The large intestine is the final section of the gastrointestinal system before the rectum. In this section of the GI tract water is reabsorbed and any remaining waste material is stored as faeces to be removed. Further information on the anatomy of the large intestine can be found here.
This article shall consider how waste material is moved through the large intestine and clinical conditions that are relevant to its function.
The large intestine is naturally separated into segments known as haustra. Along the course of the walls are groups of cells called pacemaker cells. These send signals to the smooth muscle cells on the walls of the large intestine causing them to contract at regular intervals.
The contraction causes the food to be churned in the intestine exposing the gut contents to a larger surface area of epithelium maximising absorption. Each group of cells control a certain number of haustra. The pacemaker cells closer to the ileum emit signals slightly faster than those towards the end of the length of bowel. This gradient allows a gentle progression of bowel contents towards the rectum.

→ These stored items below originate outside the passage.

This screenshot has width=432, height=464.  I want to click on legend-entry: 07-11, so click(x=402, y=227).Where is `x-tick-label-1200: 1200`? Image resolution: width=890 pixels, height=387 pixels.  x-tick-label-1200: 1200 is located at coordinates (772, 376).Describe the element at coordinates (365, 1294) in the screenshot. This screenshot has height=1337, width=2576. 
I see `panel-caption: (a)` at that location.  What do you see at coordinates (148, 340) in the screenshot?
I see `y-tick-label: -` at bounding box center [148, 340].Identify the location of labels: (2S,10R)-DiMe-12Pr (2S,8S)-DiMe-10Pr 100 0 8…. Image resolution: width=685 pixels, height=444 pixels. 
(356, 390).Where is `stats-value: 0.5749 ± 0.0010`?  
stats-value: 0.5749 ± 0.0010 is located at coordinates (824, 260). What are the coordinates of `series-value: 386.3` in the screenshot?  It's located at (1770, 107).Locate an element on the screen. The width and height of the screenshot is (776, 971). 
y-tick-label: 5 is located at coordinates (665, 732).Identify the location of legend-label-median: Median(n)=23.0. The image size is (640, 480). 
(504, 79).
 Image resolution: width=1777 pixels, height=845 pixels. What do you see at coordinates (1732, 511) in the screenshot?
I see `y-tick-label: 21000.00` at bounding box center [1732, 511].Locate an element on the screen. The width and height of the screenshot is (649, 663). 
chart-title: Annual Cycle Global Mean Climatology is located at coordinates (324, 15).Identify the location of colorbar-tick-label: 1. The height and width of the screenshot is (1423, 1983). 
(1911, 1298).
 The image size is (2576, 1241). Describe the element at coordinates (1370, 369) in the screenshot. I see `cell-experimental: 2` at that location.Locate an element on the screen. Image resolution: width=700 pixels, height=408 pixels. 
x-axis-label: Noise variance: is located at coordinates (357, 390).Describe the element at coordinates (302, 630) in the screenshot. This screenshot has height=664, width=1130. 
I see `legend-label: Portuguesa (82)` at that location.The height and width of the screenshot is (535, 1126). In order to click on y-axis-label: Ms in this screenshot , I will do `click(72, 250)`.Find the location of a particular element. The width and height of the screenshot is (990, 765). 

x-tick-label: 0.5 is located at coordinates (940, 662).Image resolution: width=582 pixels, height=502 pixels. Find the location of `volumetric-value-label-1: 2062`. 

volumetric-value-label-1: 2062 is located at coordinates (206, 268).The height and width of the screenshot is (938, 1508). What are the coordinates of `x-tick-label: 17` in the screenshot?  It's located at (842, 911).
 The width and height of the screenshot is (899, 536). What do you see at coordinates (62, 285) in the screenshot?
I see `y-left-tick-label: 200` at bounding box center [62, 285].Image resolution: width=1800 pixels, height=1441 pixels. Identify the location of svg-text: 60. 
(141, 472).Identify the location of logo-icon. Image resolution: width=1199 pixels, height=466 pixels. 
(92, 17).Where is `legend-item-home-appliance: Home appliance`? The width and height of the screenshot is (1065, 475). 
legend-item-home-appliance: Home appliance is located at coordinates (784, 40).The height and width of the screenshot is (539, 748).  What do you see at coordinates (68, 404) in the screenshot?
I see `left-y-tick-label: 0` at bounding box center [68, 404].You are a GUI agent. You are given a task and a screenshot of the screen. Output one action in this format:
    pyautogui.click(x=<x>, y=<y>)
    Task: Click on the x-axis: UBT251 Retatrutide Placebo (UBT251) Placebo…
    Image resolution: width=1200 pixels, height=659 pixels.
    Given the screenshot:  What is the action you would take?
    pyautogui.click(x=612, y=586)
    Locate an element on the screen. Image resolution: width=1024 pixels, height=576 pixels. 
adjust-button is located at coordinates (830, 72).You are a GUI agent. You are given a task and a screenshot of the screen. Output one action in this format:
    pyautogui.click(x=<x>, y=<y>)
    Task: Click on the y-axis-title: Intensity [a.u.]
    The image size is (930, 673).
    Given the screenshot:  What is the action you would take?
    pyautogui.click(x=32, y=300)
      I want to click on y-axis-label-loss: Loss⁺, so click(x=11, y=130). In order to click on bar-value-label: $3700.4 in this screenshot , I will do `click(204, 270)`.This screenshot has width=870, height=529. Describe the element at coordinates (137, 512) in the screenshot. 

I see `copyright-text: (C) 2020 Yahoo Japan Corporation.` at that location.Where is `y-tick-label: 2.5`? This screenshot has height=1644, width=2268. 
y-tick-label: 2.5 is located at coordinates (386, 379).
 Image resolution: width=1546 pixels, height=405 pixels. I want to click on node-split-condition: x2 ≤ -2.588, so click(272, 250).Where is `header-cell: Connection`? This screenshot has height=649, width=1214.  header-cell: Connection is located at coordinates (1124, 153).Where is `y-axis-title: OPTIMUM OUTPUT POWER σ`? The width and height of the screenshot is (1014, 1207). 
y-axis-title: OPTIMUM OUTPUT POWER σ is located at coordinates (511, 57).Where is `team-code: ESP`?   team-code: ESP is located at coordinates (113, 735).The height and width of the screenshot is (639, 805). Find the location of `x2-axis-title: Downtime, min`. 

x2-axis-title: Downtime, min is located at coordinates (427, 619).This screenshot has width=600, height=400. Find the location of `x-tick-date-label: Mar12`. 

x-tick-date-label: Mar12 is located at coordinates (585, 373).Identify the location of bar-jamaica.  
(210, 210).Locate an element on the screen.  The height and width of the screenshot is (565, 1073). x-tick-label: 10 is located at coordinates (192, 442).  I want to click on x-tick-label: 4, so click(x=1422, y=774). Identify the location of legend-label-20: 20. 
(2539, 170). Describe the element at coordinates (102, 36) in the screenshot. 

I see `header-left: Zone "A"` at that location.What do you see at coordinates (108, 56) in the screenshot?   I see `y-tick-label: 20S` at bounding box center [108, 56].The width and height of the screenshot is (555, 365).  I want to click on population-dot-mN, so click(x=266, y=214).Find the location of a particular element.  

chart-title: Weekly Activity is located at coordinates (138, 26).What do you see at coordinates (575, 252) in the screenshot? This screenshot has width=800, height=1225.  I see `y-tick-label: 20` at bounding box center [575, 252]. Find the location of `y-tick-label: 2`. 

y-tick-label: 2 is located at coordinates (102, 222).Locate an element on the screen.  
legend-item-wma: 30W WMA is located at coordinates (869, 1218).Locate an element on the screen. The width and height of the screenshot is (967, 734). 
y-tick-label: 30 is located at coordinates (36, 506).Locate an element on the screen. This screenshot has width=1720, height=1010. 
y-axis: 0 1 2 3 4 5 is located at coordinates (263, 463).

Whilst haustral shuttling occurs continuously mass movement only occurs once or twice per day. This involves a sudden, uniform peristaltic contraction of smooth muscle of the gut which originates at the transverse colon and rapidly moves formed faeces into the rectum, which is normally empty. The result of this is feeling the urge to defecate.
The contraction may be stimulated by eating. When this occurs it is called the gastro-colic reflex.
Clinical Relevance – Ulcerative Colitis
Ulcerative colitis (UC) is a structural condition caused by the inflammation of the large bowel. It can affect any part of the large colon or rectum. It will usually stop at the caecum, although some patients may have irritation of the ileum due to backwash ileitis. Inflammation is continuous, although up to 30% of patients may experience patchy inflammation, making endoscopic diagnosis uncertain. UC patients usually experience bloody diarrhoea, tenesmus, pain and fatigue.
There may also be extraintestinal features of the disease present such as; uveitis, scleritis, arthritis, erythema nodosum, pyoderma gangrenosum and mouth ulcers.
To confirm a diagnosis of UC patients will undergo a detailed history and examination. This will then be followed by blood tests which would include an FBC for anaemia, U & E’s, LFT’S, amylase for pancreatitis and CRP/ESR for inflammation. Faecal calprotectin levels can also be assessed, as it is a sensitive marker for inflammation of the bowel and distinguishes between IBD and IBS. Endoscopy and CT scans can also be utilised to assist with diagnosis and to assess the severity of the condition.
Treatment is dependent on the severity and location of disease. Severe disease requires urgent intravenous steroids and ‘rescue’ therapy with anti-TNF-alpha agents or ciclosporin – although some patients may require emergency colectomy. Mild-moderate disease is managed step-wise with a variety of inflammatory agents such as aminosalicylates, corticosteroids, anti-TNF-alpha agents and thiopurines.
Surgery is sometimes performed acutely, however many patients undergo elective surgery due to drug side effects or failed medical treatment. There are broadly two types of surgeries, both of which require temporary ileostomy formation. It is important to make sure that a patient can take care of a stoma and the psychological implications of this need to be addressed, especially as patients may be quite young.